In its seven months of investigation, the grand jury was unable to answer a key question. While it blames Kane for the material given to the Daily News, the grand jury could not obtain any eyewitness testimony about who actually stuffed the envelope before it was sealed.

Kane's camp has said she authorized the release of only one record: a 2014 summary of Peifer's interview with the agent.

She has said she did not believe the summary was covered by grand jury secrecy rules and presumed that it, not other material, would be shared with the Daily News.

But the packet given to the newspaper contained no such summary. The documents shared - and the only ones quoted in the story - were the 2014 Miletto transcript and a memo written in 2009 by a prosecutor in the case detailing allegations of impropriety by Mondesire.

This last document quoted grand jurors in 2009 as pushing for Mondesire to be questioned.

Kane testified that she had not read or seen the 2014 Miletto transcript and was unaware of the 2009 memo before it was quoted in the newspaper.

The grand jury dismissed this. It cited testimony from Peifer that there was only one printed copy of the interview transcript, and that he gave it to Kane before the newspaper story was published. He said he saw her leafing through it - and never focused on it again until he saw it disclosed in the Daily News.

Efforts to reach Peifer were unsuccessful.

The sources said the grand jury also cited testimony from Peifer and Beemer, the career prosecutor who replaced King last June as first deputy attorney general.

Both said the 2009 memo was discussed with Kane. Peifer said he may have provided her with a copy.

Carluccio's investigation turned up another significant fact about the documents - at least in the form in which they were turned over to the Daily News.

He found that the names of all attorney general staff in the documents had been blacked out to protect their privacy - except for Fina's and that of former state prosecutor E. Marc Costanzo, a close friend of Fina's who now works with him as a prosecutor in Philadelphia.
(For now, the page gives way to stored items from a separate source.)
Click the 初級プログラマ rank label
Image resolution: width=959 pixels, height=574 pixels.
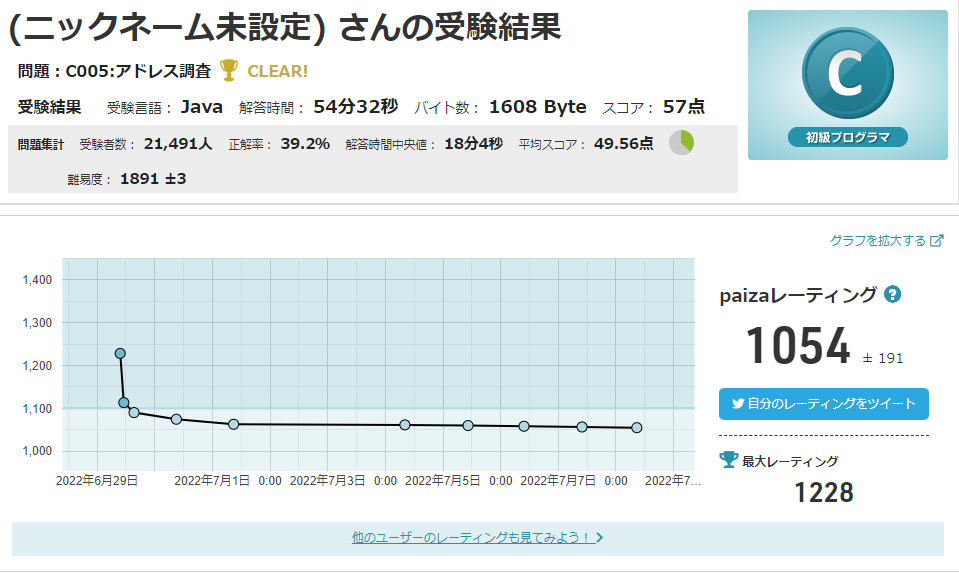point(847,137)
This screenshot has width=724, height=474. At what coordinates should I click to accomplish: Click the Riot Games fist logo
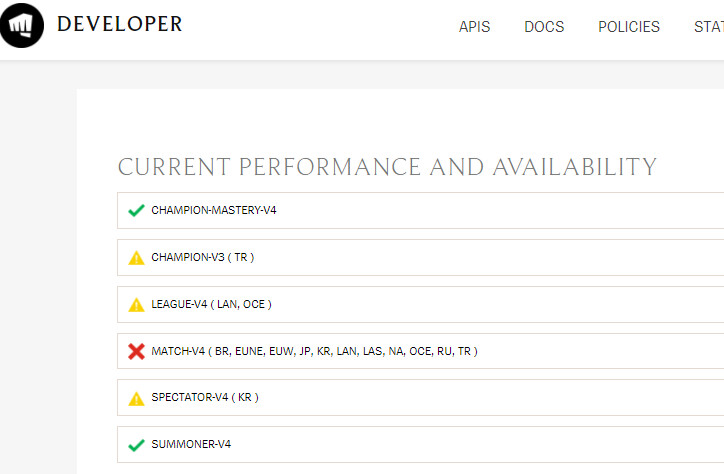point(22,26)
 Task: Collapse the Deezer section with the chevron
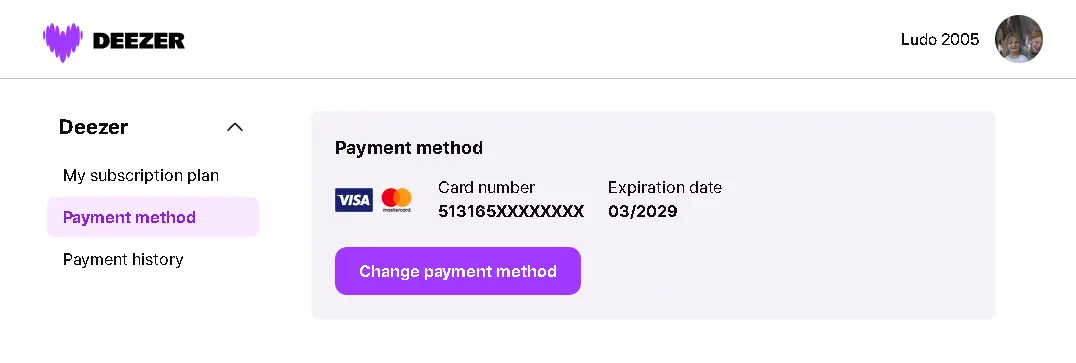tap(235, 128)
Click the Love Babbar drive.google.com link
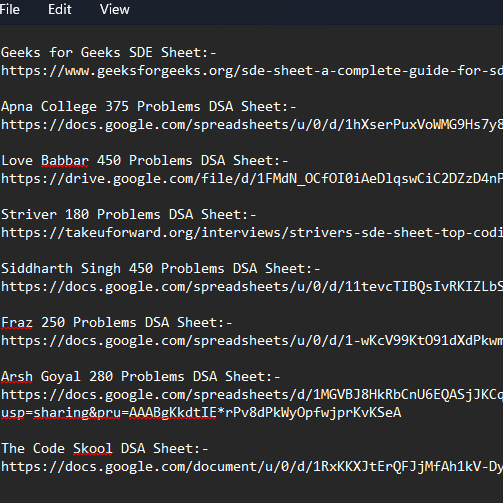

Fina and Costanzo declined to comment Thursday, citing grand jury secrecy rules.

And virtually all Kane's current or former top prosecutors - King, Beemer, Barker, and Linda Dale Hoffa - said they viewed the 2009 memo as confidential grand jury material.

Kane's lawyers have argued that she was not bound by the secrecy rules applicable to the 2009 grand jury because she was not attorney general at the time.

Rather, as her lawyer Lanny Davis has said, she was a "stay-at-home mom."

Her lawyers have stressed that she signed no secrecy oath, unlike the prosecutors, stenographers, and others in the grand jury room at the time.

But sources say that Barker, Kane's chief deputy attorney general who oversees the office's grand-jury investigations, rejected his boss' view.

He told the grand jurors that the entire office, including the attorney general, was bound by confidentiality regardless of when a jury had met.

To argue otherwise, Barker said, would render secrecy rules meaningless.